* Begin *
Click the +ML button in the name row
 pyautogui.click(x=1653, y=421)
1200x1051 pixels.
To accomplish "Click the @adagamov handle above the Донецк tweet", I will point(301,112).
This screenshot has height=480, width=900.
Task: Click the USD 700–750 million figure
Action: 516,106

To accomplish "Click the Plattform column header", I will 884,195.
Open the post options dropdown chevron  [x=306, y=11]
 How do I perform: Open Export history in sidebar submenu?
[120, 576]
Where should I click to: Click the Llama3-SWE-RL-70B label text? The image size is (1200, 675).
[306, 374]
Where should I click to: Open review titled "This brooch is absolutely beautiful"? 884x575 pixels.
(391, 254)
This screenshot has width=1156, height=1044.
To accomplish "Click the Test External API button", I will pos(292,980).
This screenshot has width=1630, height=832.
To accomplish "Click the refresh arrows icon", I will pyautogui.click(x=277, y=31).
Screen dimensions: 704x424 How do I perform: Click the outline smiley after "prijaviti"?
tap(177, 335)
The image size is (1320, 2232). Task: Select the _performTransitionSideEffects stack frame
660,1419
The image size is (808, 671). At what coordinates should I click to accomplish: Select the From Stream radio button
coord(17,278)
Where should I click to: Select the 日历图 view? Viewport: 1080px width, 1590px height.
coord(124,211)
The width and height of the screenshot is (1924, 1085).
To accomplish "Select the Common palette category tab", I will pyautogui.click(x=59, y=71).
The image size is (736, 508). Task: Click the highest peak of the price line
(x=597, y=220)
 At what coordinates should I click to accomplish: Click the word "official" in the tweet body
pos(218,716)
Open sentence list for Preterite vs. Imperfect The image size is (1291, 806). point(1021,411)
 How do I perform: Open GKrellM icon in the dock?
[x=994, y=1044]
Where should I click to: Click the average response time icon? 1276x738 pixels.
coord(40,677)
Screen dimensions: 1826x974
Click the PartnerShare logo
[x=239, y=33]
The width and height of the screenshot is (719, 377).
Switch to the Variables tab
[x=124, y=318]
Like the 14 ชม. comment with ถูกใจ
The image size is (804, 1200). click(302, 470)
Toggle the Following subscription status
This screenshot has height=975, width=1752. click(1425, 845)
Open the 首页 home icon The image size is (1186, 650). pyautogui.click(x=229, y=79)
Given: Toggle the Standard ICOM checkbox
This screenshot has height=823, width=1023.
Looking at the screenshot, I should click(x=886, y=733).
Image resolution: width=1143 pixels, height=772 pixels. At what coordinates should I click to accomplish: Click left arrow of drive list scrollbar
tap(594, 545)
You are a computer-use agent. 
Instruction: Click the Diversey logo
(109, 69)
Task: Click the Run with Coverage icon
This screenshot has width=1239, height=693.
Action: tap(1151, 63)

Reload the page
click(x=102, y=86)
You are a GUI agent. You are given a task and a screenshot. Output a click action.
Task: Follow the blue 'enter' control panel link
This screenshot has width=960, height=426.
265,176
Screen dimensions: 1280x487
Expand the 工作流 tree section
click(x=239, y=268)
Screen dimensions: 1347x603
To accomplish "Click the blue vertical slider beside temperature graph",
* End *
# WHAT THE TASK ASKS
Report every line of the records above that contains the string "with". Case counts.

# RESULT BELOW
Like the 14 ชม. comment with ถูกใจ
Task: Click the Run with Coverage icon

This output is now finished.